OX401 is a new drug candidate from platON™, optimized to be a next-generation PARP inhibitor acting on both the DNA Damage Response and the activation of immune response, without inducing resistance. In vivo preclinical proof-of-concept data are expected early Q4 2019.
Onxeo’s portfolio also includes belinostat, an HDAC inhibitor (epigenetics). Belinostat is already conditionally FDA-approved in the US as a 2nd line treatment for patients with peripheral T cell lymphoma and marketed in the US under the name Beleodaq® (belinostat IV form).

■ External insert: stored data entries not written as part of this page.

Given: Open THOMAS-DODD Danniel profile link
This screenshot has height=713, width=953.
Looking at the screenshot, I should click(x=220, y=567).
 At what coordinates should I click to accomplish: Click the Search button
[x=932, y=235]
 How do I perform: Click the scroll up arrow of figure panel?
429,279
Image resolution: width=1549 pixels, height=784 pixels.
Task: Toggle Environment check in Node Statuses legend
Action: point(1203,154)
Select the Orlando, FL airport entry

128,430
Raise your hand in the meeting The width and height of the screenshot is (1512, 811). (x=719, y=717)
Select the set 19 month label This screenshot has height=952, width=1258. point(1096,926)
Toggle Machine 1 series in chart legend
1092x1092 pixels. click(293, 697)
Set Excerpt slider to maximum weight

For further information, please visit www.onxeo.com
Forward looking statements
This communication expressly or implicitly contains certain forward-looking statements concerning Onxeo and its business. Such statements involve certain known and unknown risks, uncertainties and other factors, which could cause the actual results, financial condition, performance or achievements of Onxeo to be materially different from any future results, performance or achievements expressed or implied by such forward-looking statements. Onxeo is providing this communication as of this date and does not undertake to update any forward-looking statements contained herein as a result of new information, future events or otherwise. For a discussion of risks and uncertainties which could cause actual results, financial condition, performance or achievements of Onxeo to differ from those contained in the forward-looking statements, please refer to the section 184.108.40.206 “Risk Factors” ("Facteurs de Risque") of the 2018 registration document filed with the Autorité des marchés financiers on April 5, 2019 under number D.19-0282, which is available on the Autorité des marchés financiers website (www.amf-france.org) or on the Company’s website (www.onxeo.com).